● AUFGABE IM DETAIL: Schreib aus dem Text über den AfD-Parteitag in Dresden die Stelle Wort für Wort ab, beginnend bei „Im Antrag heisst“ und endend bei „der Schweiz orientieren.“.

● TEXTABSCHNITT:
━━━━━━━━
Die CDU hat ihren Parteitag virtuell abgehalten, die SPD hat ihn auf Mai verschoben. Nur die AfD-Mitglieder treffen sich mitten in der Pandemie zur grossen Parteiversammlung. 600 Leute werden am Wochenende in der Messe in Dresden erwartet, wo sie sich auf die Bundestagswahlen im September einstimmen und ein Wahl- und Bahnsystem nach schweizerischem Vorbild fordern.
Am Parteitag in der sächsischen Landeshauptstadt dürfte es heftig zu und her gehen. Die Partei ist intern zerstritten. Es tobt ein Flügelstreit zwischen eher gemässigten AfD-lern wie dem Co-Vorsitzenden Jörg Meuthen (59) auf der einen und weiter rechts stehenden Vertretern wie dem Co-Vorsitzenden Tino Chrupalla (45) oder dem Ehrenvorsitzenden Alexander Gauland (80) auf der anderen Seite.
Die Schweiz als Vorbild
Den Delegierten in Dresden liegt ein mehr als 70-seitiger Leitantrag der Bundesprogrammkommission zur Diskussion und Abstimmung vor. Der Antrag schürt das Misstrauen gegen die Parteien und die repräsentative Demokratie. Gefordert werden unter anderem «Volksentscheide nach Schweizer Modell auch für Deutschland».
Im Antrag heisst es: «Die uneingeschränkte Volkssouveränität in ihrer fast 200 Jahre bewährten und optimierten Gestaltung hat dem eidgenössischen Bundesstaat eine fortwährende Spitzenstellung in Wohlstand, Frieden und Freiheit gewährleistet.» Als einzige der im Bundestag vertretenen Parteien würde die AfD das deutsche Volk für ebenso mündig halten, wie das in der Schweizer Politik der Fall sei.
Konkret soll das deutsche Volk in Entscheidungen über «fundamentale Krisen von Währung, Migration, Islam und Energie» eingebunden werden. Auch beim öffentlichen Verkehr soll sich Deutschland am «einfachen und zuverlässigen» Modell der Schweiz orientieren.
━━━━━━━━
● GESAMMELTES MATERIAL:
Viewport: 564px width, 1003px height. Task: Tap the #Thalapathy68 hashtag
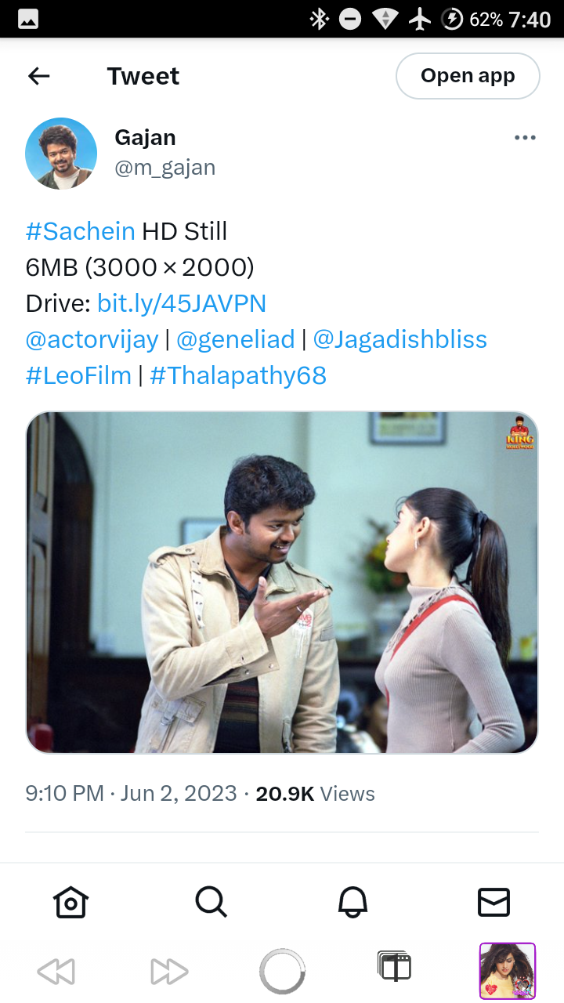pos(238,375)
━━━━━━━━
● ÜBUNGSERGEBNIS:
Im Antrag heisst es: «Die uneingeschränkte Volkssouveränität in ihrer fast 200 Jahre bewährten und optimierten Gestaltung hat dem eidgenössischen Bundesstaat eine fortwährende Spitzenstellung in Wohlstand, Frieden und Freiheit gewährleistet.» Als einzige der im Bundestag vertretenen Parteien würde die AfD das deutsche Volk für ebenso mündig halten, wie das in der Schweizer Politik der Fall sei.
Konkret soll das deutsche Volk in Entscheidungen über «fundamentale Krisen von Währung, Migration, Islam und Energie» eingebunden werden. Auch beim öffentlichen Verkehr soll sich Deutschland am «einfachen und zuverlässigen» Modell der Schweiz orientieren.